Carlsbad National Park
The Park Service has a wonderful visitors center. After getting your tickets (registration in advance required) you have two choices. You can enter the caverns by elevator or by natural descent. Unless you are wheelchair bound the natural descent is the way to go. My reservation time was at 9:30 but I’ll give you a little tip. Your reservation window is one hour. Almost everyone shows up right on time. The result is a crowd of people descending together. I waited until 10:15 to enter and it felt like I had the entire place to myself all the way down.
The Caverns
The entrance is through the Bat Flight Amphitheater where, from May through October, Brazilian bats emerge by the thousands every evening to take flight. These swarms of bats were how the caverns were first discovered.
The descent is through a series of switchbacks that quickly carry you away from the light of day until only canned lights scattered throughout the cavern illuminate your way. As you look around and up you begin to feel quite tiny in comparison.
Lighting is strategically placed to draw your attention to various geologic growths, each formed in its own unique way. As I descended I couldn’t help but think the caverns were trying to bring the famous Tolkien novels to life. I kept waiting to hear a whisper from the shadows, “My precious…”

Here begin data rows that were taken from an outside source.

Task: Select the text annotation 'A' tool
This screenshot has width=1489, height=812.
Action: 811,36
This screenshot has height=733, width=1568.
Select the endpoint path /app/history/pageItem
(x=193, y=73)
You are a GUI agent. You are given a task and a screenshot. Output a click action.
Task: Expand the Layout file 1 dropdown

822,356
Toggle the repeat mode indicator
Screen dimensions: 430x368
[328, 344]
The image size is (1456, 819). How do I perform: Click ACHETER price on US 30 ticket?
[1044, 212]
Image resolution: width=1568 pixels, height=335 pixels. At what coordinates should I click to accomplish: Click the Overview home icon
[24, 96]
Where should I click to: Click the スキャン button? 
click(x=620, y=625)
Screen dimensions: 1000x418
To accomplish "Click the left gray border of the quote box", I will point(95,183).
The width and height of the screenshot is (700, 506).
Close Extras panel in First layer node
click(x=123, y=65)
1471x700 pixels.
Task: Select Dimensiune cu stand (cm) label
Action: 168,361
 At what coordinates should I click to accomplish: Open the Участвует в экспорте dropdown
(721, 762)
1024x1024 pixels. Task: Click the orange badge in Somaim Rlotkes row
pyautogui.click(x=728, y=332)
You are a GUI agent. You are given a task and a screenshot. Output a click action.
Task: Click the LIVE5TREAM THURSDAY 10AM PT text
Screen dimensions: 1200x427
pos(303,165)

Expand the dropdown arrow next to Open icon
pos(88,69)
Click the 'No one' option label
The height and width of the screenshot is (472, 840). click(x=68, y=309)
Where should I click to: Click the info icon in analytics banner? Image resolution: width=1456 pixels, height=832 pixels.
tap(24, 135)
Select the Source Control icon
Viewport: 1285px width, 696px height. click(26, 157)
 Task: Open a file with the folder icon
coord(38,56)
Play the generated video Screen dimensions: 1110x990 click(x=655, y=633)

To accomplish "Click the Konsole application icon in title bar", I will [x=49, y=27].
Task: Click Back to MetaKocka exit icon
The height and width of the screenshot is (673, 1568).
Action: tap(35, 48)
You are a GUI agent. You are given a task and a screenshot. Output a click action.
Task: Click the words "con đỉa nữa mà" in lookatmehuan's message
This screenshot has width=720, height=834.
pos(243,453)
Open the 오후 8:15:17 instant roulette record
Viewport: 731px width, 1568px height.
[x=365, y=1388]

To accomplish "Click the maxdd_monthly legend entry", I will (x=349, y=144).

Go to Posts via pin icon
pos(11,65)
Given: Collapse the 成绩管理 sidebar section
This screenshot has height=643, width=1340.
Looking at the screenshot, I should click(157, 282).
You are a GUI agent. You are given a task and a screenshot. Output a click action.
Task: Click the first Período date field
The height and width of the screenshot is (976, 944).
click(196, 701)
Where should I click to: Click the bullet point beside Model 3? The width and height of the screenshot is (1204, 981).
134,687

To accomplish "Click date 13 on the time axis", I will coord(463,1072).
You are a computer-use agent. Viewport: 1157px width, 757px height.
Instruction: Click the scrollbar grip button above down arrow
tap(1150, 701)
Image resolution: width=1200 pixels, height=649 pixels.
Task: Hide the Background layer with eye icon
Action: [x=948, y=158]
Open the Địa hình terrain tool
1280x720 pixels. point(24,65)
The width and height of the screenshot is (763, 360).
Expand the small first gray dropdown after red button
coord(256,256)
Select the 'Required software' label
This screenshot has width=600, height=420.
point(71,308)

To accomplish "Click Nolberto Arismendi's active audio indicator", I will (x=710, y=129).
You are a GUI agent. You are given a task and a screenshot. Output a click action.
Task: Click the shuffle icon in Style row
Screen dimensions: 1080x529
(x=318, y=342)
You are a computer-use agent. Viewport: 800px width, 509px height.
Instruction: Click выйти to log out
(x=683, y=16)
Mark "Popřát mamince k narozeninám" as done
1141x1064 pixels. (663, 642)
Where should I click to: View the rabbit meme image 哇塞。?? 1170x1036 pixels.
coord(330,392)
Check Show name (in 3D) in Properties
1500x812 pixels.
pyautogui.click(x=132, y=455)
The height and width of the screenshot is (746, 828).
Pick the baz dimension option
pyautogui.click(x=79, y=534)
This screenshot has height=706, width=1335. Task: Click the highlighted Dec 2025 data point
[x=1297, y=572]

Reaching the bottom brings you to the Big Room…a 1.25 mile walk through a whole other world. The ceilings soar hundreds of feet into the air, disguising more cavern entrances above. In some areas the floor is scattered with pools of water. In other areas giant stalactites and stalagmites, distinctly different in form and texture from one another, have come together to form stalagnates.
When I Do It Again
I spent a total of 2 1/2 hours visiting the caverns. In the end my heart was struggling and I had to leave. If I did this trip over I would have split it in two, the descent one day and the Big Room on another so that I could have had more time taking it all in. Even for an able bodied person I think there is simply too much to absorb in one day.
The elevator ride to the top takes you the equivalent of 75 floors back to where your journey first started. I was quite sad to leave.
My words and even these pictures do not do justice the this gem in our National Park system. The caverns are simply something you must see with your own eyes.